1 Heat the oil in a large paella pan or frying pan, sprinkle the chicken with the paprika and add to the pan skin-side down. Cook for a couple of minutes and then add the chorizo, garlic, onion and pepper. Cook for a few minutes to soften the onion and then add the rice. Stir well so that each grain of rice is well coated in oil.
2 Add the wine and allow to evaporate before adding the stock and saffron. Push the prawns and mussels into the mixture
so that they are submerged. Scatter over the rosemary, and leave to simmer gently for 20 minutes. Stir occasionally to prevent the rice from sticking. But not too often as you will release the starch and make the mixture too stodgy.
3 Arrange the lemon wedges around the edge of the pan and serve immediately.

Note: the prawns or crevettes in this dish may be peeled or unpeeled. I prefer unpeeled as they retain their flavour. Serve the paella with finger bowls of warm water with a slice of lemon in them — although this is a matter of choice.

Friday, April 14, 2006

Skate Wings with Capers

4 small or 2 large skate wings cut in two, retaining the skin. 2 carrots
2 onions
4 sticks of celery
4 cloves of garlic
1/2 pint of white wine
1/2 pint of fish stock
A handful of chopped chives
A handful of chopped tarragon
4 ozs good butter
4 ozs green capers

Chop the onions, carrots, celery and garlic and lay out on a baking dish. Sprinkle half the herbs on to the vegetables. Place the skate wings over the veg and sprinkle over the remaining herbs. Pour the fish stock and the wine into the tray and cover with foil.

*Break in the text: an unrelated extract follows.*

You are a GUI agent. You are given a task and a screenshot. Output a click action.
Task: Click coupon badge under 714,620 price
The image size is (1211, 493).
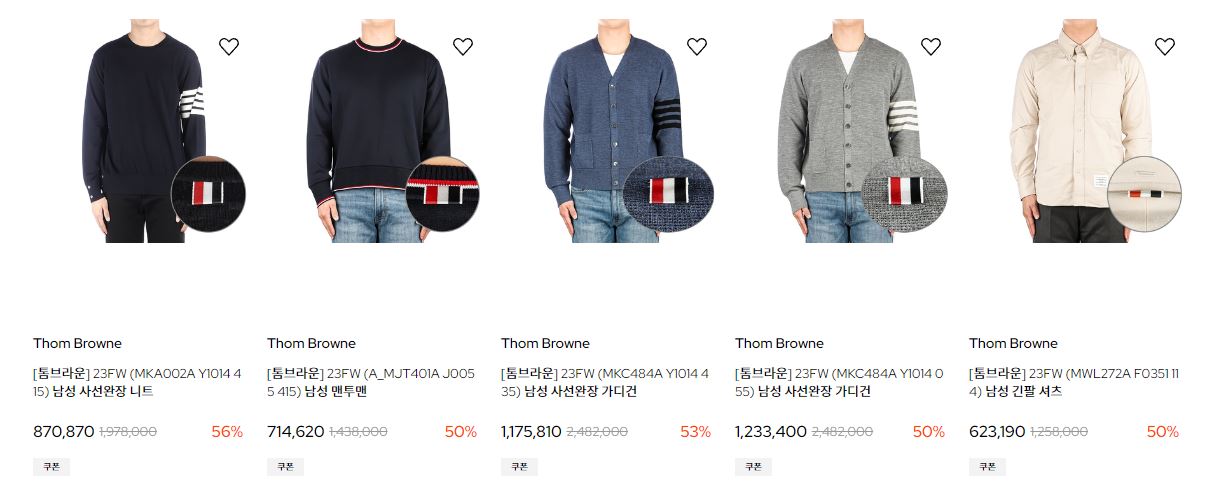(x=285, y=467)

Bake in the oven for 20 minutes at gas mark 8, 230 C. Remove from the baking tray and grill for five minutes. Melt the butter in a pan, add the capers and cook for a couple of minutes.

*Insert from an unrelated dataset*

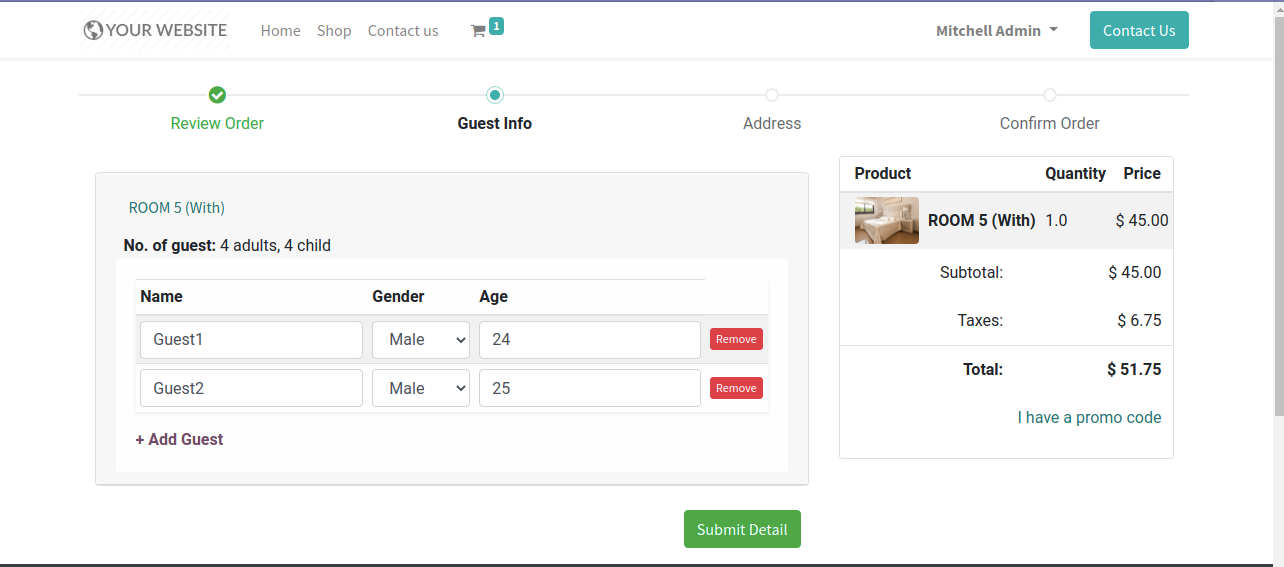
Task: Click the Guest Info step circle
Action: pos(494,95)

To serve, place the wings on the plate and pour over the hot butter and spoon the capers over the wings. Onion mash is good with this, especially is you like or have little worry about pigging on butter for one day in your life.

Tuesday, April 11, 2006

Toad in the hole with onion gravy

by Tony Tobin
from Ready Steady Cook

Serves 1

For the toad in the hole
3 sausages
1 tbsp olive oil
2-3 eggs, beaten
85g/3oz plain flour
85g/3oz milk
1 tsp wholegrain mustard

For the onion gravy
2 tsp olive oil
¾ onion, sliced
1 chicken stock cube (or fresh Chicken stock)
3 tbsp red wine
2 tbsp balsamic vinegar
2 tsp Worcestershire sauce

1. Preheat the oven to 200C/400F/Gas 6.
2. Heat a small frying pan and add the sausages to brown, for 4-5 minutes.
3. Place the oil into a small gratin dish, and place in the preheated oven, while you make the batter.
4. To make the toad batter, place the equal quantities of egg, flour and milk into a large mixing bowl. Whisk thoroughly, then add the mustard and whisk to combine.
5. Remove the gratin dish from the oven. Add the browned sausages, and pour in the batter mix.
6. Place back in the oven for 13-16 minutes, or until cooked and golden.
7. For the onion gravy, heat the olive oil in a saucepan, over a moderate heat.
8. Add the sliced onion, cover with a lid and sweat for 3-4 minutes, until softened.
9. Remove the lid and fry for a further minute or two, then crumble in the stock cube, and add the red wine, balsamic vinegar and Worcestershire sauce. Continue cooking the gravy for 3-4 minutes.
10. Spoon out the toad in the hole onto a serving plate, pour the onion gravy over the top, to serve.

I still want to know where the name for this dish originated.